Why Everyone Is Wrong About the NBA MVP Race

Robert Mepham
9 min readDec 12, 2022

--

Giannis Antetokounmpo drops his shoulder to start a driving cut to the basket.
(AP Photo/Marta Lavandier) (Marta Lavandier | AP)

The NBA MVP (Most Valuable Player) is a highly prestigious award given to the player who is deemed to have had the most impact on his team’s success during the regular season. Because basketball is a team sport, and the regular season is long and unpredictable, it is difficult to accurately predict who will win the MVP award. Additionally, the criteria for determining the MVP can vary from year to year and from voter to voter, making it even harder to predict with certainty who will win the award. Ultimately, the MVP is determined by a panel of sportswriters and broadcasters who vote for the player they believe is most deserving of the award, so predicting the winner is a subjective process that is influenced by many factors.

The debate over who “should” win the MVP often cites cherry-picked statistics that seem to favor their pre-determined favorite, and rarely consist of actual unbiased analysis. I often bore of these conversations as it feels like these media personalities often champion logically flawed arguments thought up by Twitter trolls on national TV.

Machine learning has had a significant impact on sports in recent years, and its use is becoming increasingly widespread. Machine learning algorithms can be used to analyze vast amounts of data and make predictions or recommendations based on that data. In sports, machine learning can be used for a variety of purposes, such as analyzing game footage to identify and track players and the ball, predicting the outcome of games or individual plays, and making recommendations for strategic decisions. Additionally, machine learning can be used to improve player performance by identifying strengths and weaknesses and suggesting training regimens or adjustments to playing style.

A augmented-reality visualization of an NBA contest between the Oklahoma City Thunder and the Log Angeles Clippers with each offensive player augmented with their relative ShotQuality score value as well as passing lanes and defensive zones highlighted.
Ken Kerschbaumer, Editorial Director — Sports Video Group

This impact of machine learning extends to the prediction of who will win end-of-season awards in the NBA. Many people’s failure to understand what criteria actually drive the voting for these awards made me think: “Could I come up with a way that would give the most unbiased and statistically valid prediction as to who will win various end-of-season NBA awards?”

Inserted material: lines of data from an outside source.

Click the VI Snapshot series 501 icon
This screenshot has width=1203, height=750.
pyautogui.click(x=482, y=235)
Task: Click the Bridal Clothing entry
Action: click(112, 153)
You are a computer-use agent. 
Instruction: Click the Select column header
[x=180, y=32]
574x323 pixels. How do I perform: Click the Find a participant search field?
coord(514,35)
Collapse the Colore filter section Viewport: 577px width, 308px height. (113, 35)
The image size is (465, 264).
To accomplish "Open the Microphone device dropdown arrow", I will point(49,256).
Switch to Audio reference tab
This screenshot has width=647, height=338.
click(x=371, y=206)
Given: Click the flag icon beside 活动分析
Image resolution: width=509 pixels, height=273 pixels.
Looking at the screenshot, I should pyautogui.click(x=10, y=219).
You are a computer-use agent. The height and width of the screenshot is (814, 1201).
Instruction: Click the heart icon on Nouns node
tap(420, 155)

As a Data Scientist, I jumped right into gathering any sort of publicly available data I could on the topic to see if there was a pattern at hand. I settled on the following list of individual NBA awards to predict:

  • Most Valuable Player (MVP)
  • Defensive Player of the Year (DPOY)
  • Rookie of the Year (ROTY)
  • 6th Man of the Year (6MOY)
  • Most Improved Player (MIP)

As well as the following list of NBA honors that are awarded to multiple players each season:

  • All Star (ASG)
  • All-NBA (ANBA)
  • All-Defense (ADEF)

I’d like to preface this summary of my research by stating two key things. Firstly, as any Data Scientist knows, no model will ever be perfect. I’m not claiming that the probability estimates that will come from these models should be taken to Vegas. Secondly, any astute observer will see, often, the probabilities for individual awards like MVP (of which there can only be 1 per season) don’t add up to 1, meaning they’re not actual probabilities that could be converted into useful betting info, they are merely an algorithmic estimation of the likelihood of each player being “deserving” of said awards given their statistical output and historical voting patterns.

Without further a-do, here’s a quick rundown of the methodology employed behind these rankings, and then a snapshot of where these award races stand for the ‘22-’23 season as of early-December.

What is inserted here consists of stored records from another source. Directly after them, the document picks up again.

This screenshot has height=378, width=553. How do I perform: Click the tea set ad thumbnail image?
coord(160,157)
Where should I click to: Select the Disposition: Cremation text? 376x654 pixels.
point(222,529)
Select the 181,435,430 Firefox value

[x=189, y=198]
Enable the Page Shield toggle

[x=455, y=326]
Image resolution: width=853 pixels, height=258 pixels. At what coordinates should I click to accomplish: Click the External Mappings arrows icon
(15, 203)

Data were compiled from a series of public sources such as NBA.com, ESPN.com, BasketballReference.com, and Wikipedia.com into a series of cleaned datasets. All players that qualified for consideration of each award (i.e., played over 50 games in a given season, and met other ancillary criteria like being a rookie for ROTY consideration, or being a bench player for 6MOY consideration) from the 2010–11 season through the 2021–22 season were arranged into randomly split training and testing sets (85/15 split).

Shai Gilgeous-Alexander brings the ball up the floor for the Oklahoma City Thunder.
Brian Fluharty-USA TODAY Sports

Due to the sparseness of award winners (12 MVP winners from a dataset of over 5000 player-seasons), the models were trained using heavily biased class-weights to ensure they picked up on the right trends and optimized for precision & recall instead of pure accuracy.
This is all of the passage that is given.